2 of my motor mounts are bad, the left and right rear. I need to replace them as soon as possible because the idle on my car is terrible. Does anyone know where I can find these mounts and for a good price? I've checked EBAY but havn't found anything.

Thanks


----------



## Matt93SE (Sep 17, 2003)

call your local parts stores, or some of the discount OEM parts suppliers linked in the general maxima forum.


----------



## nismosleeper (Jan 16, 2005)

I suggest trying to make your own polyuerathane (did i spell that right?) motor mounts. The process has little room for error, but if done correctly, can provide great performance and it's very cheap to do. Some guy with a 3rd gen has already done it. I'll try to find a link for you.

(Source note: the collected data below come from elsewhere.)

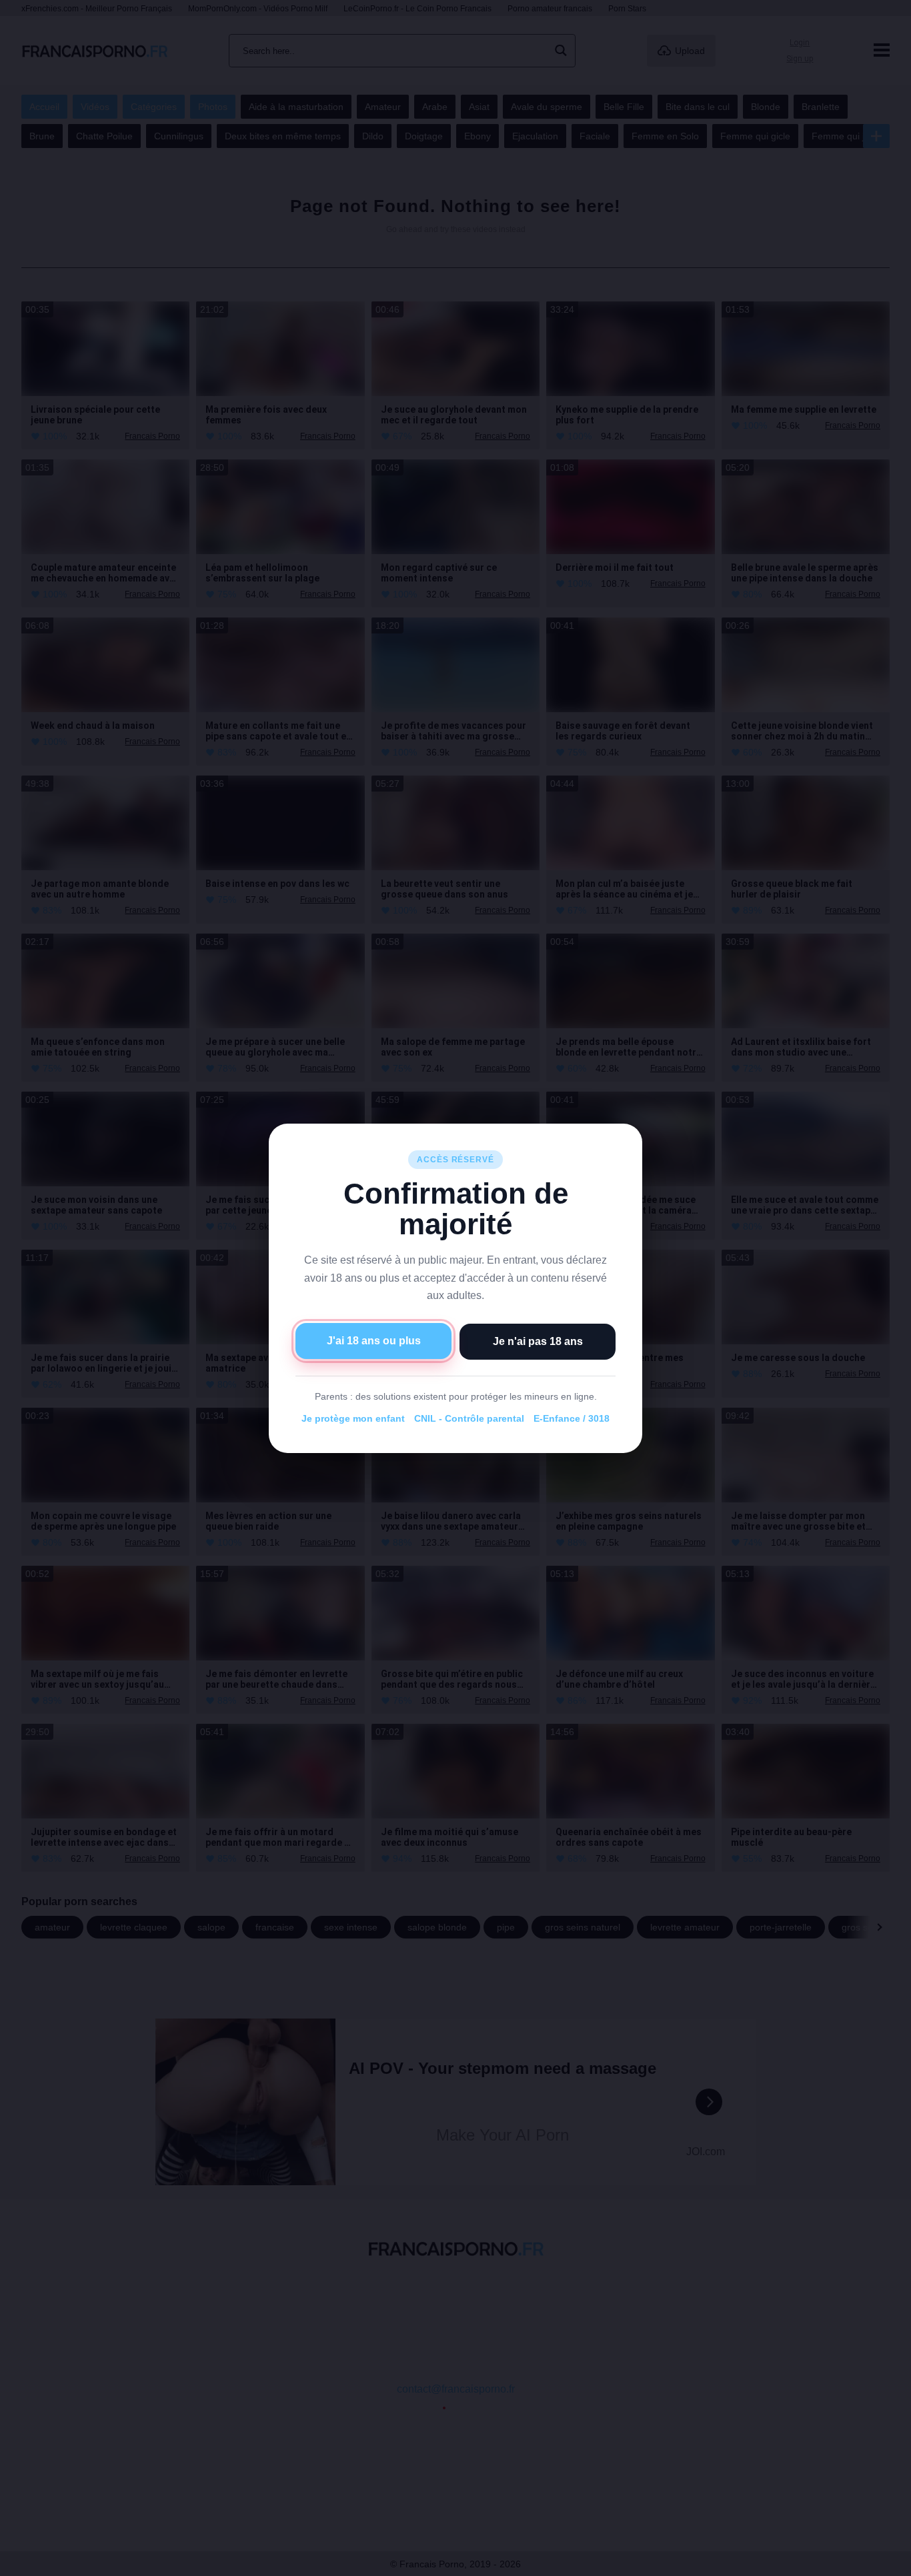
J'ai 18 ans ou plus (374, 1340)
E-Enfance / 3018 (572, 1418)
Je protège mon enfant (353, 1418)
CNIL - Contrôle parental (469, 1418)
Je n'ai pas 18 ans (538, 1340)
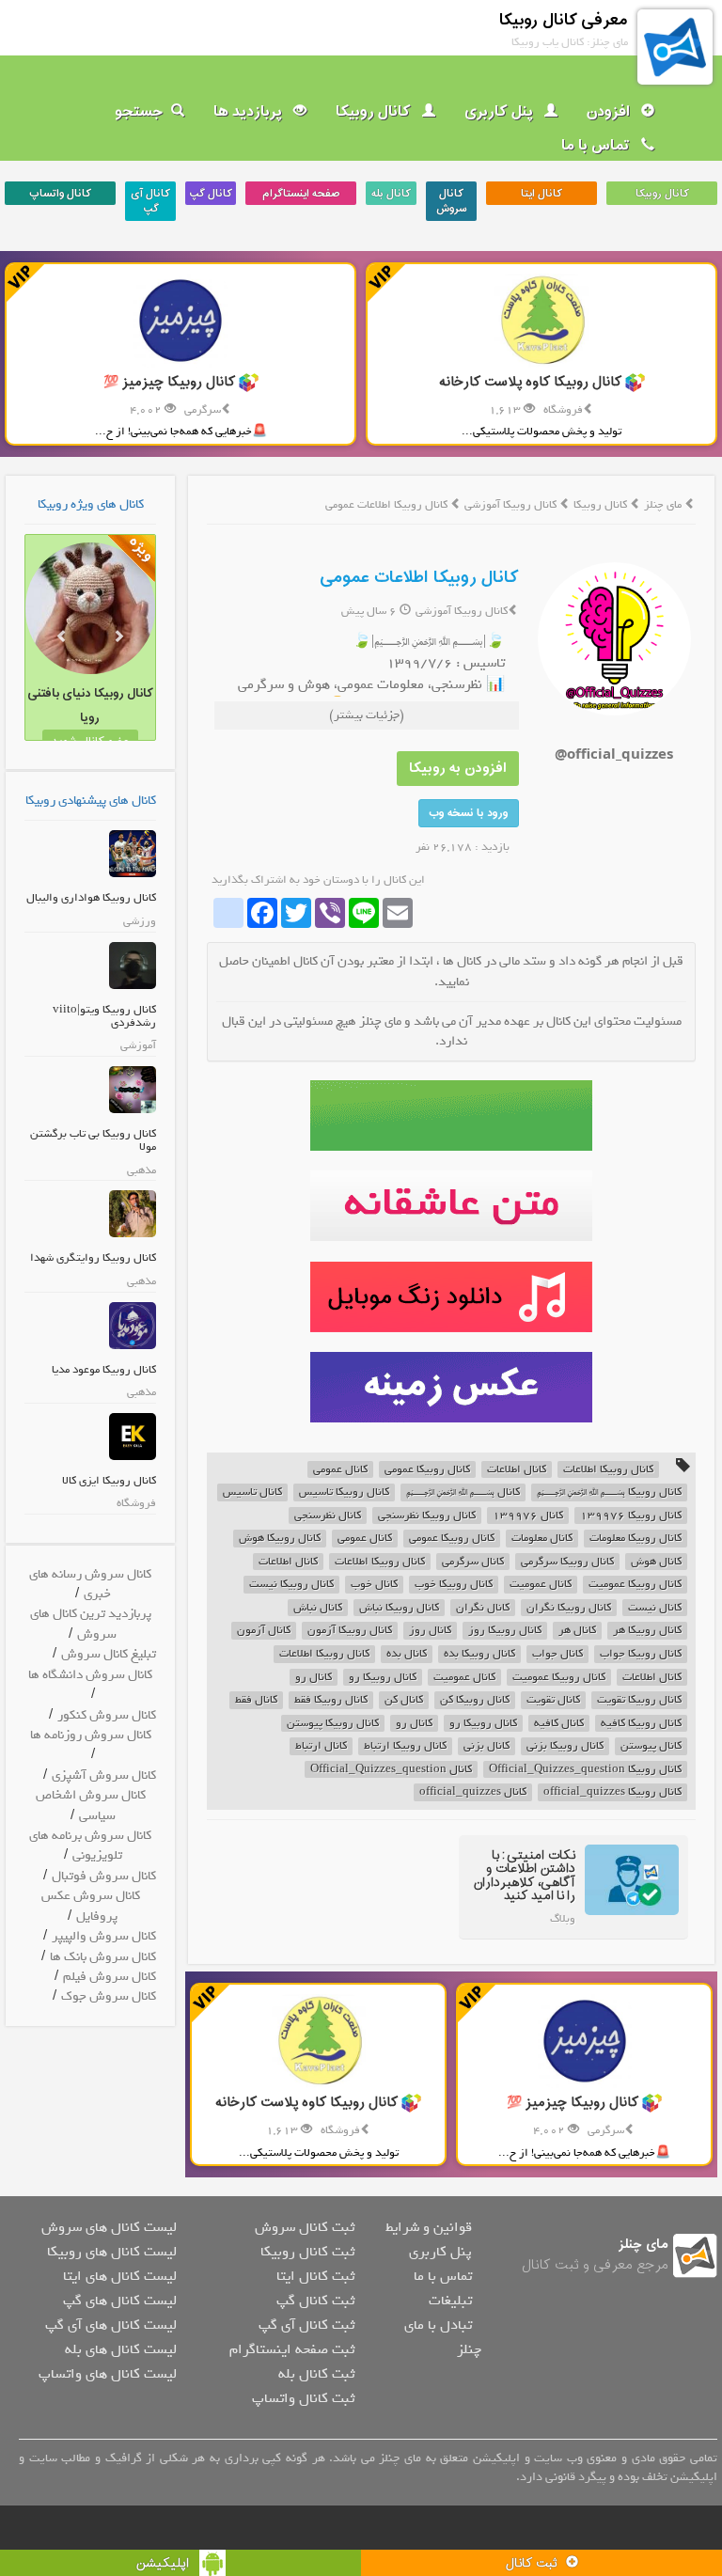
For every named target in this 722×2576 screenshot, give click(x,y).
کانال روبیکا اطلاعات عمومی (419, 577)
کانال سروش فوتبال (104, 1876)
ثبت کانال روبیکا (307, 2251)
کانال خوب (374, 1585)
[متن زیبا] (451, 1205)
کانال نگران (483, 1608)
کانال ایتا (541, 193)
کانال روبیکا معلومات (635, 1538)
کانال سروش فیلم (109, 1976)
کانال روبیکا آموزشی (511, 504)
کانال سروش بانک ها (103, 1957)
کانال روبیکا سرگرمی (567, 1562)
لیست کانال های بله (121, 2349)
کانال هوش (656, 1562)
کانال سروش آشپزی (104, 1775)
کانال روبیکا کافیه (641, 1724)
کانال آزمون (263, 1631)
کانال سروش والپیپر (104, 1936)
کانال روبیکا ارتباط (405, 1746)
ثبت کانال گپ (315, 2300)
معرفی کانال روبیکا (563, 20)
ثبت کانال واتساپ (303, 2398)
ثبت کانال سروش (304, 2227)
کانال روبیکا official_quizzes (612, 1792)
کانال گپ (210, 193)
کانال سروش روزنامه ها (90, 1735)
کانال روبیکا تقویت (639, 1700)
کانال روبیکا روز (505, 1631)
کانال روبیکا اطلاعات (608, 1470)
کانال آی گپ (150, 201)
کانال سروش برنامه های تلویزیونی (90, 1845)
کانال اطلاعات (516, 1470)
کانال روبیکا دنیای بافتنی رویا (90, 706)
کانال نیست (655, 1608)
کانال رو (313, 1678)
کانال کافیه (559, 1724)
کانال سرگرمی (473, 1562)
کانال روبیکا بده (479, 1654)
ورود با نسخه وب (469, 813)
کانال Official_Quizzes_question (391, 1770)
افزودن (610, 112)
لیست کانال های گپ (120, 2300)
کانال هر (577, 1631)
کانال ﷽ (463, 1492)
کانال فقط (256, 1700)
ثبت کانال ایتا (315, 2276)
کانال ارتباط (321, 1746)
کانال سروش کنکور (106, 1715)
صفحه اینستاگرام (300, 193)
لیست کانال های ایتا (120, 2276)
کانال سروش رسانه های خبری (90, 1584)
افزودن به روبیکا (458, 768)
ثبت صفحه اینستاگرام (291, 2349)
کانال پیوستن (651, 1746)
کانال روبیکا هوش (280, 1538)
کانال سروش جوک (108, 1996)
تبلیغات (450, 2300)
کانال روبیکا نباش (399, 1608)
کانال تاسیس (252, 1492)
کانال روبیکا (375, 112)
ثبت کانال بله (316, 2374)
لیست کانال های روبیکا (112, 2251)
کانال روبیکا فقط (331, 1700)
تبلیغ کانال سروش (108, 1654)
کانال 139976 (528, 1516)
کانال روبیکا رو (382, 1678)
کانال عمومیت (541, 1585)
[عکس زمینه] (451, 1387)
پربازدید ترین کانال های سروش (90, 1623)
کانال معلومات (542, 1538)
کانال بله (391, 193)
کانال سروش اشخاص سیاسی (91, 1805)
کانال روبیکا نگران (568, 1608)
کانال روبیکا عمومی (427, 1470)
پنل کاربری (500, 112)
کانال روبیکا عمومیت (635, 1585)
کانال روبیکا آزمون (349, 1631)
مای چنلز (662, 504)
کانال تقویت (553, 1700)
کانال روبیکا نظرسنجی (427, 1516)
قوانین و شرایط (428, 2227)
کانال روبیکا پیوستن (333, 1724)
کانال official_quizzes (472, 1792)
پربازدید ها (249, 112)
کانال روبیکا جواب (641, 1654)
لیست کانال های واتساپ (108, 2374)
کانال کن (404, 1700)
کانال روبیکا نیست (291, 1585)
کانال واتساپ (60, 193)
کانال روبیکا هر (647, 1631)
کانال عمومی (340, 1470)
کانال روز (430, 1631)
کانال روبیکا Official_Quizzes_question (585, 1770)
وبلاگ (562, 1918)
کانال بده (406, 1654)
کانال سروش (451, 201)
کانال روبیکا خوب (454, 1585)
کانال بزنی (486, 1746)
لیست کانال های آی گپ (111, 2325)
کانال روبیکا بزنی (565, 1746)
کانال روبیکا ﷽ (609, 1492)
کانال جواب (557, 1654)
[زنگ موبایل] (451, 1297)
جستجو (139, 112)
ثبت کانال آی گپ (306, 2325)
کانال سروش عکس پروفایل (90, 1905)
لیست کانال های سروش (109, 2227)
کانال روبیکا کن (475, 1700)
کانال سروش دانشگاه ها (90, 1675)
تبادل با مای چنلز (442, 2337)
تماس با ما (597, 146)
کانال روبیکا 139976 (631, 1516)
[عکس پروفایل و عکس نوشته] (451, 1115)
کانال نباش (317, 1608)
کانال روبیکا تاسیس (344, 1492)
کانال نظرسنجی (327, 1516)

P.S. A quick fix would be to go to the salvage yard and find some.


----------



## Matt93SE (Sep 17, 2003)

I've done the poly mounts.. it's not that hard, but it's messy (mixing epoxy and pouring it into the mounts), but the problem is that it takes a week for the stuff to cure. if you can't live without your car that long, I suggest buying a set of used mounts or something to fill, then replace yours with them.


----------



## nismosleeper (Jan 16, 2005)

Ebay has a complete set for like 90 w/o shipping now. It's a better deal than any other place will get you. Good luck
Hey matt, do you have a write-up or a link for the poly mounts?
Thanks


----------



## Matt93SE (Sep 17, 2003)

just search google for it or something. it's very self-explanatory.
remove the mounts, clean them up, duct tape the crap out of one side to seal it, pour urethane resin in form the other side, let it cure for a week. remove tape, reinstall in car.


----------



## royson345 (Jan 14, 2005)

I found all 3 moutns for $30 each and $20 shipping. I only need 2, but I think it's better to replace all 3 and get it done now rather than have to replace the 3rd in the future.


----------



## Matt93SE (Sep 17, 2003)

there's actually 4 total. 2 engine mounts, 2 tranny mounts.
from the dealer, two are about $40 each, the other two are about $80 each. ouch.

If you can get them all for $100, that's definitely worth it.


----------